Trained examiners conducted audiometry examinations, defining hearing loss as pure-tone averages exceeding 25 dB in both ears.

They conducted SFHL assessments at frequencies of 500, 1,000, 2,000, and 4,000 Hz and HFHL evaluations at 3,000, 4,000, 6,000, and 8,000 Hz.

The team conducted sensitivity analyses to examine the relationship between BEX and hearing loss, reclassifying individuals into three levels based on average hearing threshold, excluding those aged >40 years, and extracting serum cotinine data from NHANES to quantify tobacco smoke exposure.

The team excluded individuals below 20 or above 60 years with tympanometric type B or C in one or both ears.

They also excluded individuals with missing data for VOACs such as benzene, ethylbenzene, o-xylene, m/p-xylene, family income-poverty ratio (PIR), and marital status.

Further, they excluded individuals prescribed hydrocodone, acetaminophen, phenytoin, ciprofloxacin, rifampin, levofloxacin, aspirin, minocycline, bumetanide, nitroglycerin, or metronidazole from the study.

Study participants did not suffer from cerumen or collapsing external ear canals, did not use hearing aids, or suffered from Parkinson’s disease.

Results

The study included 2,174 participants with a mean age of 39 years and weighted prevalences of HL, HFHL, and SFHL, being 47% (n=995), 46% (n=973), and 25% (n=513), respectively.

Individuals with advanced age, male gender, married status, higher BMI, educational attainment, occupational noise exposure, smoking history, alcohol use, diabetes, and hypertension had higher hearing impairment prevalence than those with no impairment.

However, the dose-response assessments indicated increased risk among older females with weight in the normal range.

Benzene, ethylbenzene, ortho-xylene, and para/meta-xylene exposures and cumulative BEX concentrations elevated hearing impairment risk with ORs of 1.4, 1.2, 1.2, 1.4, and 1.3, respectively). 
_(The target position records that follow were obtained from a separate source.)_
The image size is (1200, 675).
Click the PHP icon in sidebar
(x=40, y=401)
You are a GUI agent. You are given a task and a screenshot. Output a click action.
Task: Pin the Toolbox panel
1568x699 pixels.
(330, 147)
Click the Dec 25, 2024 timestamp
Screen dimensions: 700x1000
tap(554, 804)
Concerning the SFHL endpoint, benzene, ethylbenzene, ortho-xylene, para/meta-xylene, and cumulative BEX concentrations elevated the risk with ORs of 1.2, 1.3, 1.3, 1.2, and 1.3, respectively.

For HFHL, benzene, ethylbenzene, ortho-xylene, para/meta-xylene, and cumulative BEX exposures increased hearing impairment risk with ORs of 1.2, 1.4, 1.4, 1.2, and 1.3, respectively.

Surprisingly, the correlation between HL severity and BEX concentration was positive for HL and HFHL, not SFHL. Sensitivity analyses yielded similar findings, indicating the robustness of the primary results.

Low doses of benzene can activate cellular oxidative stress, contributing to hearing loss. Obesity may lower the risk of hearing impairment induced by BEX by altering insulin-like growth factor (IGF-1) levels.

Prolonged progesterone and estrogen stimulation in females can elevate hearing thresholds and negatively impact hearing. The team hypothesizes that BEX may disrupt the female endocrine system, with compensatory increases in estrogen outweighing the protective benefits.

Conclusions

The study findings showed a positive association between BEX exposure and hearing impairment (HL, HFHL, and SFHL) risk among American adults.

Future studies could elucidate the mechanisms underlying BEX-related hearing impairment and validate findings from longitudinal environmental research.